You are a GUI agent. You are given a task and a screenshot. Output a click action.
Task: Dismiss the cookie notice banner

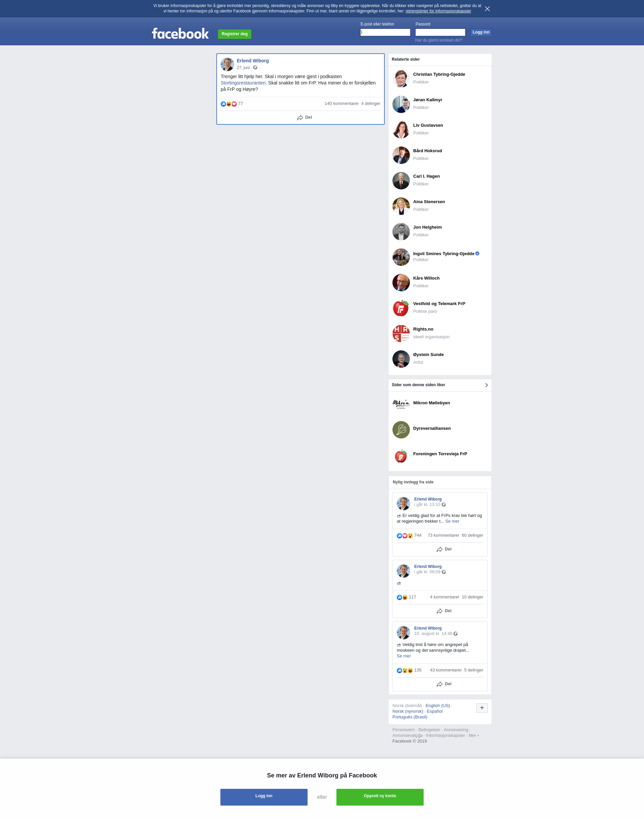coord(487,9)
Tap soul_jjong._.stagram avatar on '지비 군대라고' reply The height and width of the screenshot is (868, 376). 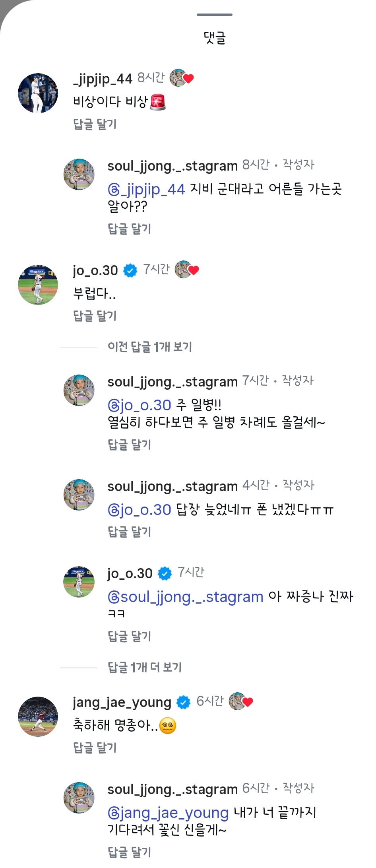click(79, 175)
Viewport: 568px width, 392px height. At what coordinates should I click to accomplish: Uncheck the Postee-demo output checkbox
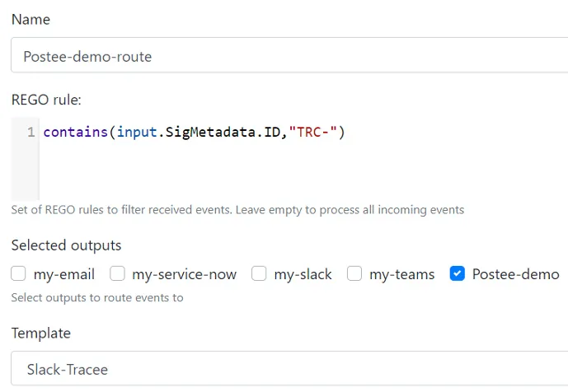(x=458, y=273)
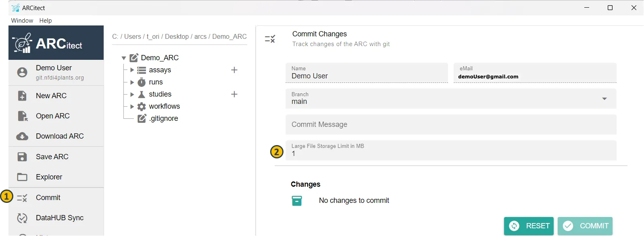The width and height of the screenshot is (644, 236).
Task: Expand the runs folder arrow
Action: pyautogui.click(x=132, y=82)
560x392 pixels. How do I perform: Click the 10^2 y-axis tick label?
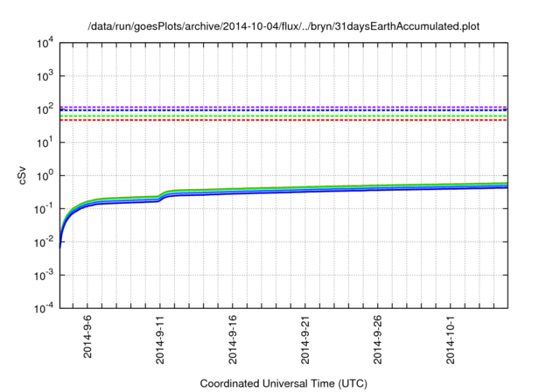point(45,109)
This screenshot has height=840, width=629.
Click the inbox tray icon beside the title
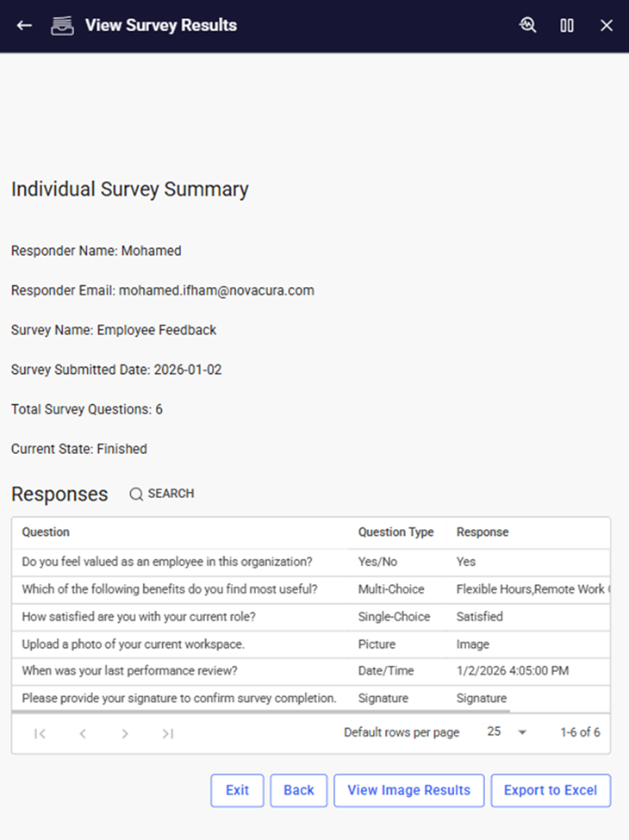pos(62,26)
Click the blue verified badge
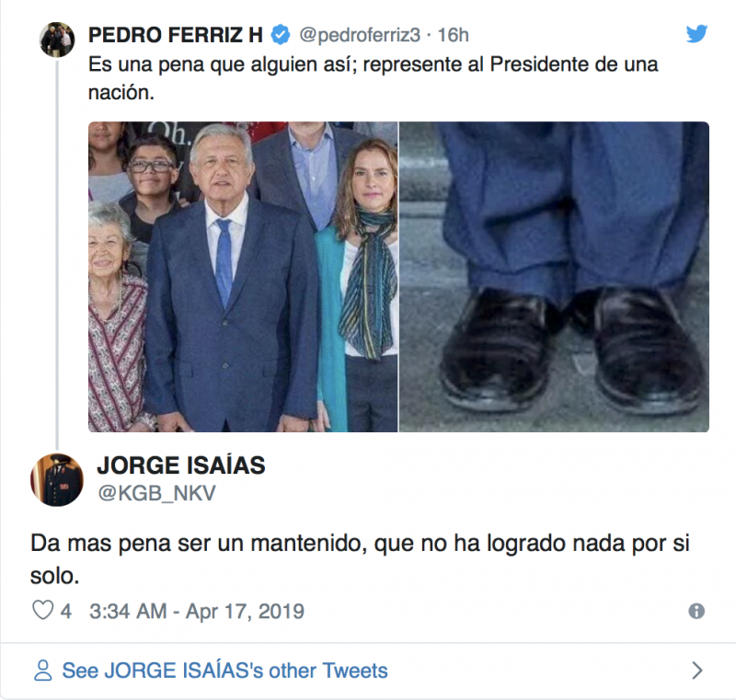This screenshot has height=700, width=736. 281,35
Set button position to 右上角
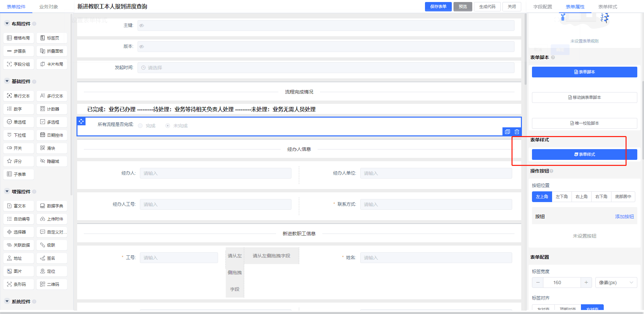Image resolution: width=644 pixels, height=314 pixels. click(581, 197)
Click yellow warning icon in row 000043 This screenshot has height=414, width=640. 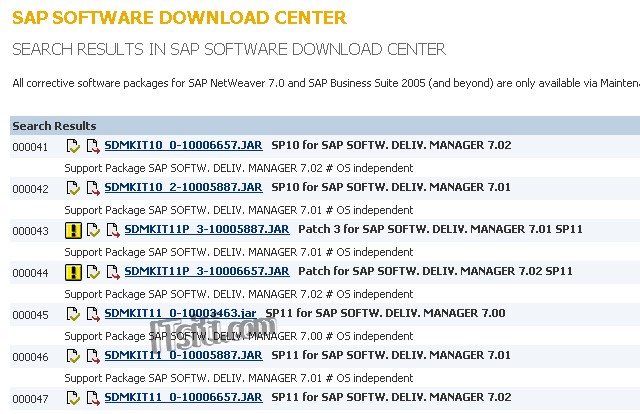(73, 230)
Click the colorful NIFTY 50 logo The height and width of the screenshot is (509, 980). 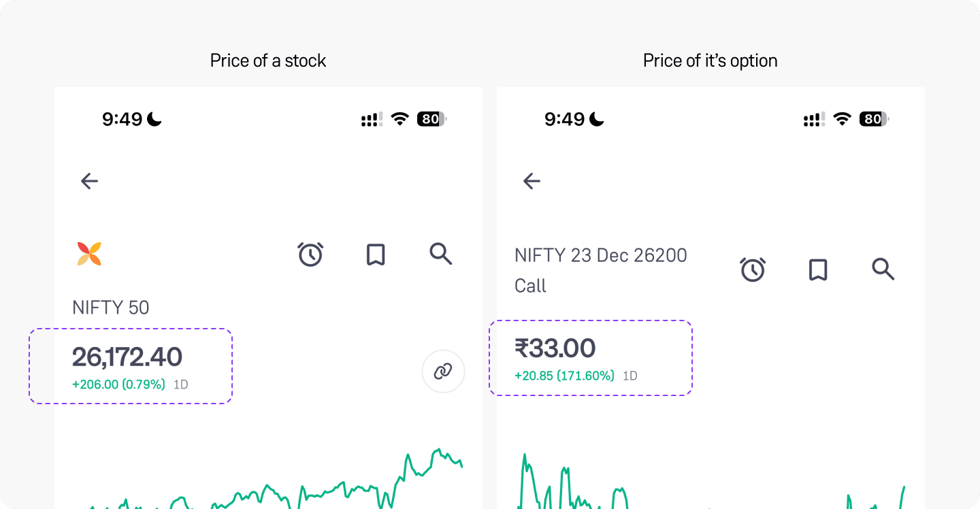click(x=89, y=254)
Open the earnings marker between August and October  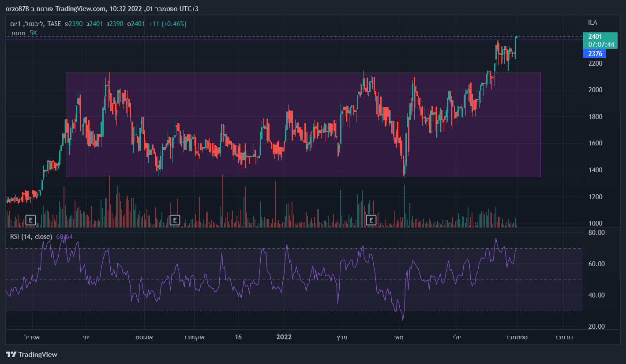175,219
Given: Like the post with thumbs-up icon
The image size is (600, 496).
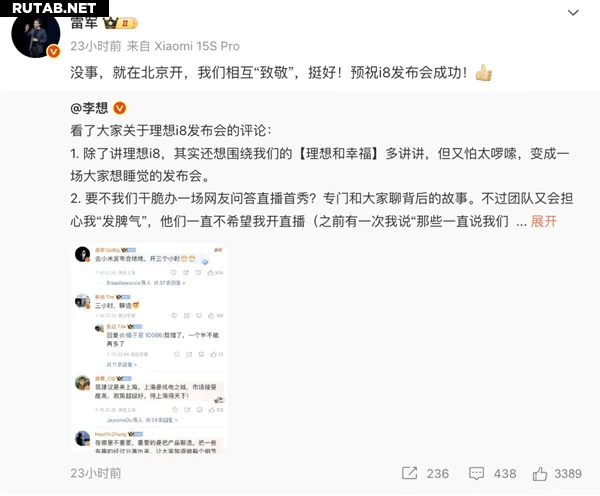Looking at the screenshot, I should 540,473.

==*==

Transcribe exactly, and without any pictures, each line from the one that holds "Given: Like the post with thumbs-up icon" through the final line of the material above.

Given: Like the post with thumbs-up icon
The image size is (600, 496).
Looking at the screenshot, I should 540,473.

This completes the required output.